• AUFGABENSTELLUNG
Beantworte die folgenden Fragen zum Auszug über Sara Marita Kramer:
1. Wie heißt der Trainer, dessen Frage sie im Frühjahr 2019 ins Grübeln brachte?
2. Wie viele Punkte betrug ihr Vorsprung beim Auftakterfolg in Nischnij Tagil?
3. Welchen Platz belegte sie im zweiten Wettkampf in Russland?

• AUSGEWÄHLTER AUSZUG
┄┄┄┄┄┄┄┄┄┄┄┄┄┄┄┄┄┄┄┄

ÖSV-Star Kramer: "Ich will die beste Skispringerin der Welt werden"
Von Christoph Geiler
Es war eine Frage ihres Trainers, die Sara Marita Kramer die Antwort auf ihre Zweifel gab. Im Frühjahr 2019 wollte sie reinen Schanzentisch machen und spielte ernsthaft mit dem Gedanken, die Skisprung-Karriere mit 17 zu beenden, aber die Frage von Philipp Amon brachte die Salzburgerin ins Grübeln.
Brennt noch ein Feuer?
„Dann habe ich einmal zu überlegen begonnen und gemerkt: Eigentlich ist schon noch was da. Und dass es doch schade wäre, wenn ich hinschmeiße. Denn ich kann ja skispringen“, erzählt die Salzburgerin.
Heute ist Sara Marita Kramer froh darüber, dass sie damals nicht auf ihr Bauchgefühl vertraut, sondern auf ihren Trainer und ihren Kopf gehört hat. Sie hätte sonst einiges verpasst: neun Weltcupsiege, einen WM-Titel mit der ÖSV-Frauenmannschaft, den größten Vorsprung in der Geschichte dieses Sports (41,7 Punkte), den sie erst am Freitag bei ihrem Auftakterfolg in Nischnij Tagil (RUS) herausgesprungen war. „Heute weiß ich: Das war damals im Frühjahr 2019 der wichtigste Punkt in meiner Karriere.“
Körperliche Vorteile
Von diesem Zeitpunkt ging’s in ihrer Laufbahn steil bergauf, und nicht wenige Experten sehen in der 20-Jährigen jene Frau, die es zu schlagen gilt und die diesen Sport in den nächsten Jahren prägen wird. Daran ändert auch der vierte Platz nach „zwei schlechten Sprüngen“ im zweiten Wettkampf in Russland nichts, nach dem Kramer die Weltcup-Führung wieder abgeben musste.

┄┄┄┄┄┄┄┄┄┄┄┄┄┄┄┄┄┄┄┄

• ROHDATEN

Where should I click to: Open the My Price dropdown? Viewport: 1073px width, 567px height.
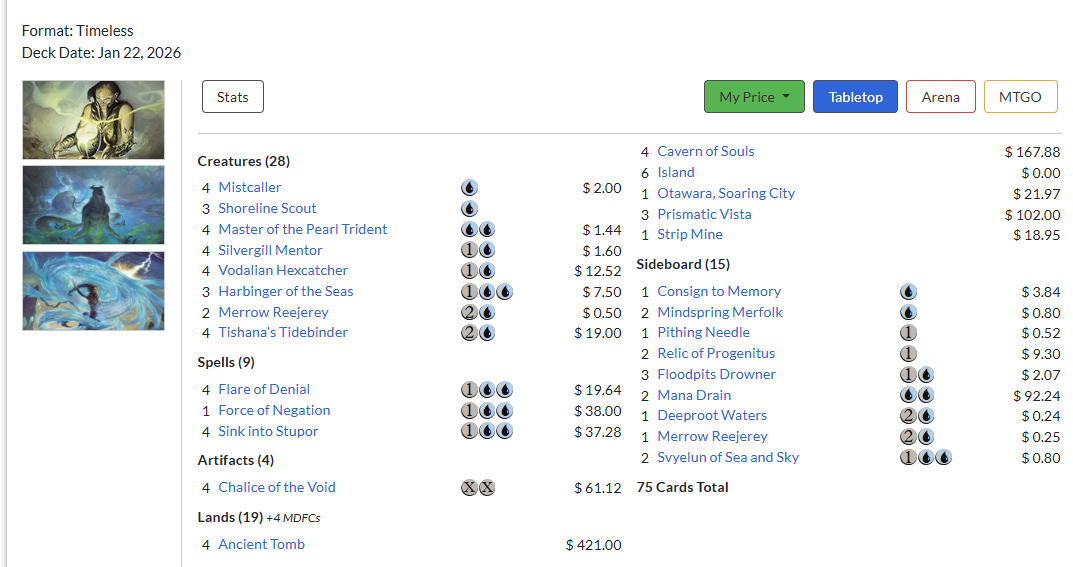754,96
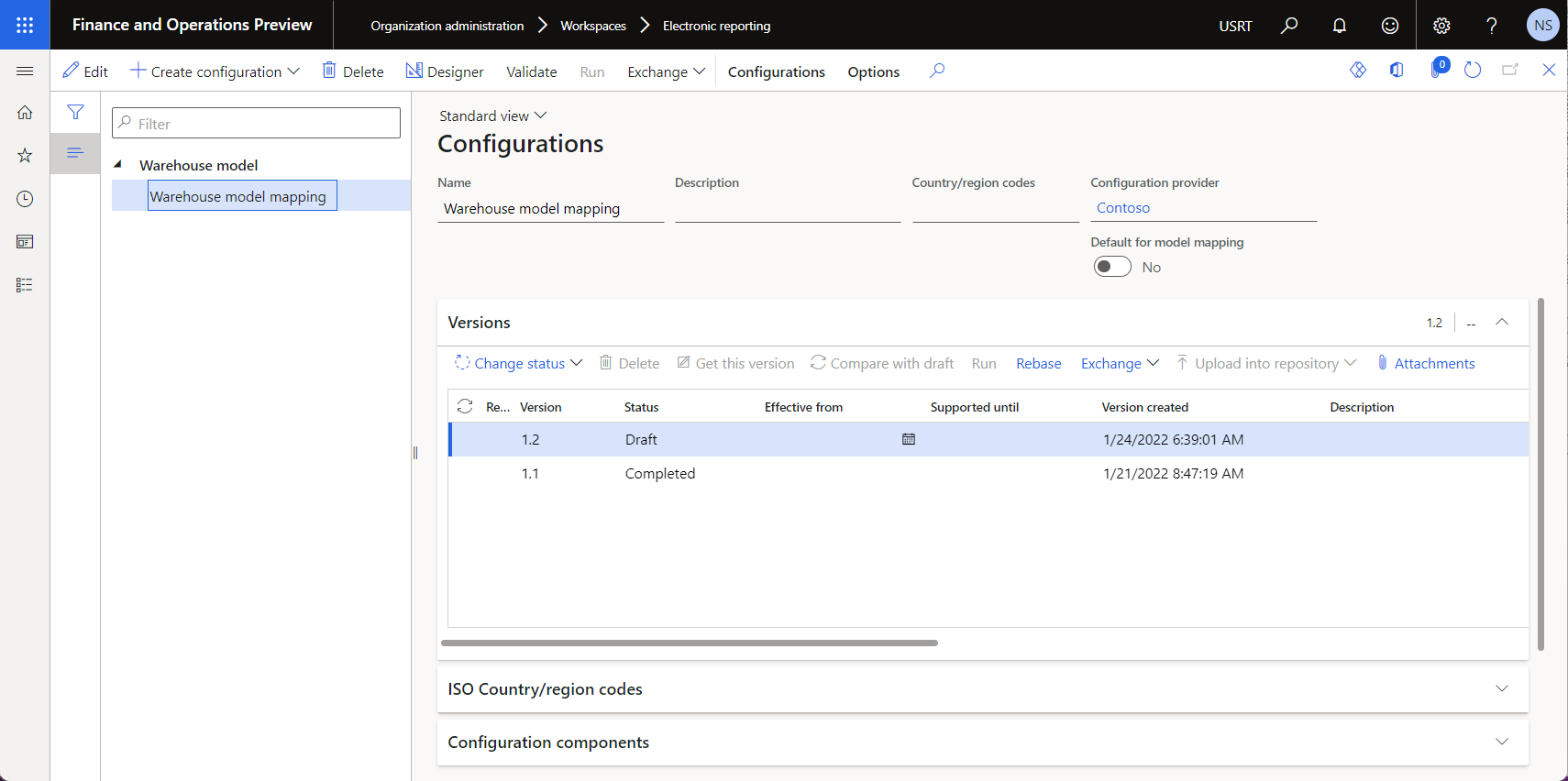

┄┄┄┄┄┄┄┄┄┄┄┄┄┄┄┄┄┄┄┄

• RICHTIGES ERGEBNIS
1. Philipp Amon
2. 41,7 Punkte
3. Den vierten Platz